[Dataset records]
[BEGIN]
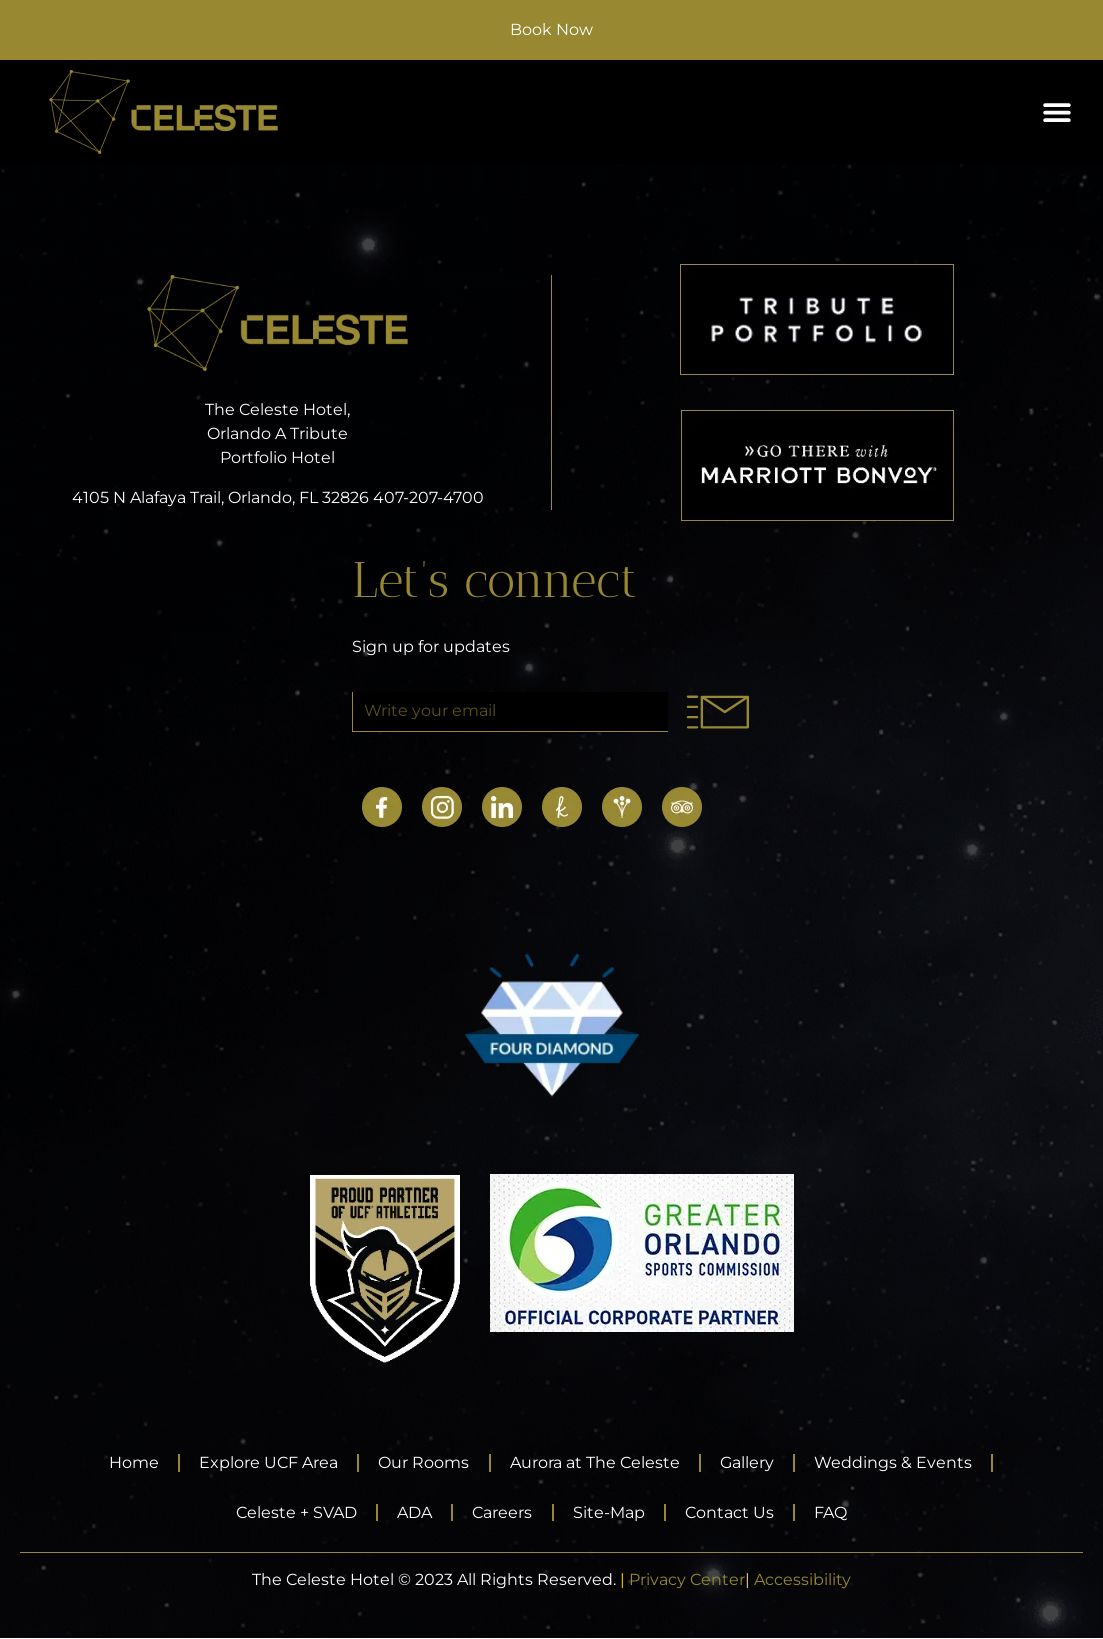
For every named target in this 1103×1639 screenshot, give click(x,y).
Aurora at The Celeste (596, 1462)
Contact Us (732, 1512)
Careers (502, 1512)
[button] (1056, 112)
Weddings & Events (898, 1462)
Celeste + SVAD (292, 1512)
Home (130, 1462)
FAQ (835, 1512)
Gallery (750, 1462)
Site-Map (610, 1512)
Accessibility (802, 1580)
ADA (412, 1512)
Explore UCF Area (266, 1462)
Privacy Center (687, 1580)
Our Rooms (423, 1462)
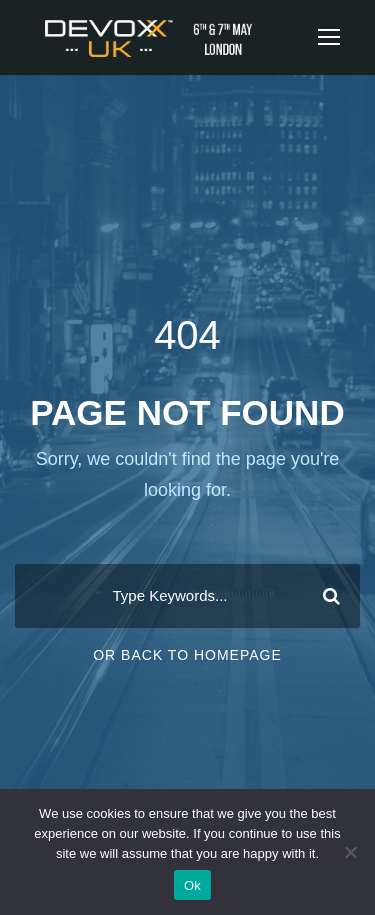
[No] (350, 852)
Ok (192, 885)
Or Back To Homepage (187, 655)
[END]
[What is needed]
Please rewrite all the records with "Gallery" swapped for "Photo Gallery" and every other line left as it is. Omit the pictures from your answer.

[Full solution]
For every named target in this 1103×1639 screenshot, give click(x,y).
Aurora at The Celeste (596, 1462)
Contact Us (732, 1512)
Careers (502, 1512)
[button] (1056, 112)
Weddings & Events (898, 1462)
Celeste + SVAD (292, 1512)
Home (130, 1462)
FAQ (835, 1512)
Photo Gallery (750, 1462)
Site-Map (610, 1512)
Accessibility (802, 1580)
ADA (412, 1512)
Explore UCF Area (266, 1462)
Privacy Center (687, 1580)
Our Rooms (423, 1462)
[No] (350, 852)
Ok (192, 885)
Or Back To Homepage (187, 655)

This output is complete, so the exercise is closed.